Не знаю. Не умею выразить. И даже не хочу выражать. Но что «сапоги выше Пушкина», – притом действительно выше и священнее, святее его – показала и доказала впервые русская литература вот этого особенного течения и направления… Позвольте: но уже не я и не Каронин сказали, что Лазарь в ранах выше Давида, играющего псалмы на арфе, выше Соломона в его убранстве одежд и что вообще «последний в Царстве Божием – выше Авраама с его плодущим лоном»… Таким образом, «Пушкин» и «сапоги» далеко не впервые прозвучали во всемирной истории, и выдумала эти слова вовсе не русская литература… Есть вечная истина, когда «сапог» действительно выше Аполлона, играющего «на цитре». Это – пот, страдание, подвиг. Вот Он. Голгофский Страдалец сказал. А русская литература вся превратилась в Голгофу от Шлиссельбурга и от Гершельмана…
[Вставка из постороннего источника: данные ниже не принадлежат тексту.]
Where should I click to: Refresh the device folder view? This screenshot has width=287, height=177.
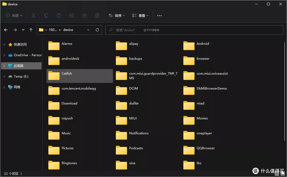(97, 30)
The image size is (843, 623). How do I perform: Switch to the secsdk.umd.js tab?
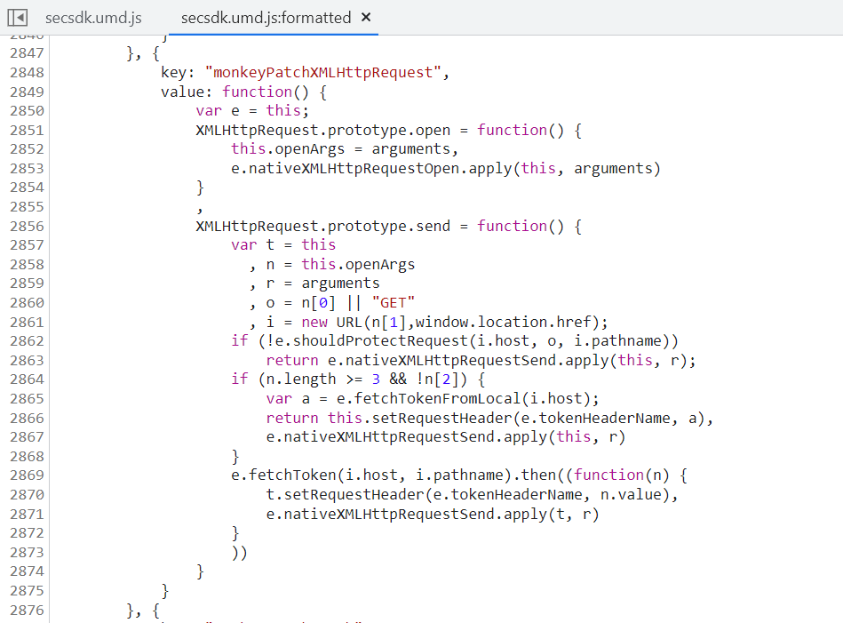93,18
…Я так говорю, потому что вижу пирамиду уже с вершины тысячелетия, когда «Голгофа» сорвала шапку с русского царства, истерзала порфиру на русских царях, которые, увы, все не были «Лазарями», а – теми «богатыми» и «жившими во дворцах», которые в час гнева и суда попросили у нищего Лазаря несколько капель холодной воды на язык… «О, будет суд, о – будет терзание…»
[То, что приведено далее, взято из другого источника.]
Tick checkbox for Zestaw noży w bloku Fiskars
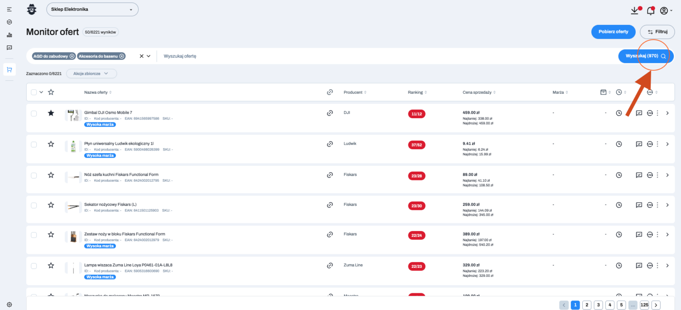 click(x=34, y=235)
«Но есть и Божий суд, наперсники разврата»…
Этот «суд русской интеллигенции над своею историею», – имевший в сердцевине суд литературно-образованного, суд журнально и газетно-начитанного общества над тою же историею, закончился скандальным шепотом германской полиции: «сколько же вам следует миллионов, бильонов талеров уплатить за продажу своего отечества, за уступку провинций ваших, за развал вообще всей России: раскалывание которой, щели которой мы давно видели, и на них рассчитали победу военную и политическую, после того, как давно, уже с Петра Великого и Екатерины Великой, с Александра I и Николая I, культурно, идейно, научно, университетски, школьно, административно, законодательно, судебно, медицински, аптекарски, фабрично, заводски, торгово, по отделу страхования и банков постепенно овладели и давно и крепко всем овладели в России»? – «Деньга счет любит» и «даром мы ничего не берем, хотя бы вы и отдавали в рабство нам свое отечество совершенно задаром»… «Вот счетные книги Германского Имперского банка: и сверх того, Германия имеет всемирно-необозримый кредит».